I am not one, ordinarily, to fuck around with the idea of perfection. I have vehemently avoided it since my early teen years when my friend and I used the code name ‘Nobody’ for a crush and when anybody would say ‘well, nobody’s perfect’ we would titter amongst ourselves and agree. ‘Nobody’, of course, was far from perfect upon closer inspection, but I wouldn’t admit that for some time.
Since those days, I suppose I’ve viewed the word perfect as one tainted with delusion, unless dealing purely and explicitly with the intangible. I might not believe in it at all, but I certainly don’t seek it if I do – it is either inhuman, trite, or inherently fallacious.
That didn’t stop me, however, using it at a fairly critical juncture in a recent piece of writing that I sent to someone, in which the stakes didn’t exactly feel low. It’s probably, in retrospect, why I used it, because it felt like more of a statement to me given the fact it’s not usually in my repertoire. To be specific, I used the phrase subjectively perfect.
In what I have to assume is an entirely unrelated incident, the person I had sent this writing to made a public comment about perfection being overrated. I almost replied with ‘I feel personally attacked’, and I now wish I had, because it would have just sounded like I was calling myself perfect and I could have tittered privately at another secret perfection joke. But I’m always missing comic opportunities.
I’m still haunted by that time in college my friends and I were doing some kind of skit and there was something about a Vera Wang dress and I said ‘I do love my…dresses’, and someone else said ‘you should have said I do love my Wang’, and you know fucking what, I thought about that – I went back and forth about five times in my head as the words were coming out of my mouth, and I couldn’t commit, but I should have, you have confirmed it, and now I will live with that for the rest of my days.
So, having failed to actualise my own secret perfection joke, I instead just laughed at the Universe’s secret perfection joke. Because I loved this person’s comment; agreed with it entirely, yet still felt the urge to argue over semantics, to defend myself, to advocate for my particular use of the word perfect. The adventure of it kept me wakeful long past bed time, and I woke up, after four and a half hours sleep, alertly rankled by the incompletion. I knew I would not rest ’til I explored it to my satisfaction.
So here I am, musing upon the meaning of perfection, with the glaring caveat that I might just be convincing myself that my writing wasn’t a failure. Which, in reality, is not something I get to decide.

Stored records
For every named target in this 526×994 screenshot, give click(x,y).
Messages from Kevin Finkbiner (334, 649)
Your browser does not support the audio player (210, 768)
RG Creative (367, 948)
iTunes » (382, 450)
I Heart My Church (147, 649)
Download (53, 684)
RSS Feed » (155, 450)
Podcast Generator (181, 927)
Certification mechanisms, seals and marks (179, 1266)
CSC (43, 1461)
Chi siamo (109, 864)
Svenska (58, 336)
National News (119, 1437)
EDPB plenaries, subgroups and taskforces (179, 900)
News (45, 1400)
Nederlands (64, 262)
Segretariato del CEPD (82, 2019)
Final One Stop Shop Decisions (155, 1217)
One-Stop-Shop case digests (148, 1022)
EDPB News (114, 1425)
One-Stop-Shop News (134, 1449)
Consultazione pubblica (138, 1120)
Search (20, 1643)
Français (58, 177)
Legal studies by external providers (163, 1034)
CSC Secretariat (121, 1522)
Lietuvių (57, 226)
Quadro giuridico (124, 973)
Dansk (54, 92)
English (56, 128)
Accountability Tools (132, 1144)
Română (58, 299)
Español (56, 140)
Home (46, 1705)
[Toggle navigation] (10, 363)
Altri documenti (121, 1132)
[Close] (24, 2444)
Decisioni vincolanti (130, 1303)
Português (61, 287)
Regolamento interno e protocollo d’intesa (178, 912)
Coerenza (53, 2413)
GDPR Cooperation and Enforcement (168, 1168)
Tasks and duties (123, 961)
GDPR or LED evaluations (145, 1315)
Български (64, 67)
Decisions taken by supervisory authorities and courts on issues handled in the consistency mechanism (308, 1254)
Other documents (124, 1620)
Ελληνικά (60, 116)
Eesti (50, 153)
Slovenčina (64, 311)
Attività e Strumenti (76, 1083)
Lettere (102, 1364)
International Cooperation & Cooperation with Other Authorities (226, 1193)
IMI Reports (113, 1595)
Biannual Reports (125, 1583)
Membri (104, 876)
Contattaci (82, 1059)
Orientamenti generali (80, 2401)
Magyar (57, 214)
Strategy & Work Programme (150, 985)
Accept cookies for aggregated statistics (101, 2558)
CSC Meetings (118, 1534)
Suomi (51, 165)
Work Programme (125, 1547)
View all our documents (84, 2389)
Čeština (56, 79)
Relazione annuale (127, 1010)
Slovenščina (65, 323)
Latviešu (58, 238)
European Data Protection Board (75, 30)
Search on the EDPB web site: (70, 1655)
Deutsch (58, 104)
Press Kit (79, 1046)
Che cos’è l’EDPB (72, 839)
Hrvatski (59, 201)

== Exercise set ==
**a)** In the essay on perfection, what exact phrase containing the word "perfect" did the writer use in the piece of writing sent to someone?
**b)** Substitute "Summaries" for "Reports" in the section of the rows that opens with the line containing "[Toggle navigation] (10, 363)" and closes with the line containing "Strategy & Work Programme (150, 985)", and give back only that section with everything else unchanged.

== Expected responses ==
**a)** Subjectively perfect.

**b)**
[Toggle navigation] (10, 363)
Altri documenti (121, 1132)
[Close] (24, 2444)
Decisioni vincolanti (130, 1303)
Português (61, 287)
Regolamento interno e protocollo d’intesa (178, 912)
Coerenza (53, 2413)
GDPR Cooperation and Enforcement (168, 1168)
Tasks and duties (123, 961)
GDPR or LED evaluations (145, 1315)
Български (64, 67)
Decisions taken by supervisory authorities and courts on issues handled in the consistency mechanism (308, 1254)
Other documents (124, 1620)
Ελληνικά (60, 116)
Eesti (50, 153)
Slovenčina (64, 311)
Attività e Strumenti (76, 1083)
Lettere (102, 1364)
International Cooperation & Cooperation with Other Authorities (226, 1193)
IMI Summaries (113, 1595)
Biannual Summaries (125, 1583)
Membri (104, 876)
Contattaci (82, 1059)
Orientamenti generali (80, 2401)
Magyar (57, 214)
Strategy & Work Programme (150, 985)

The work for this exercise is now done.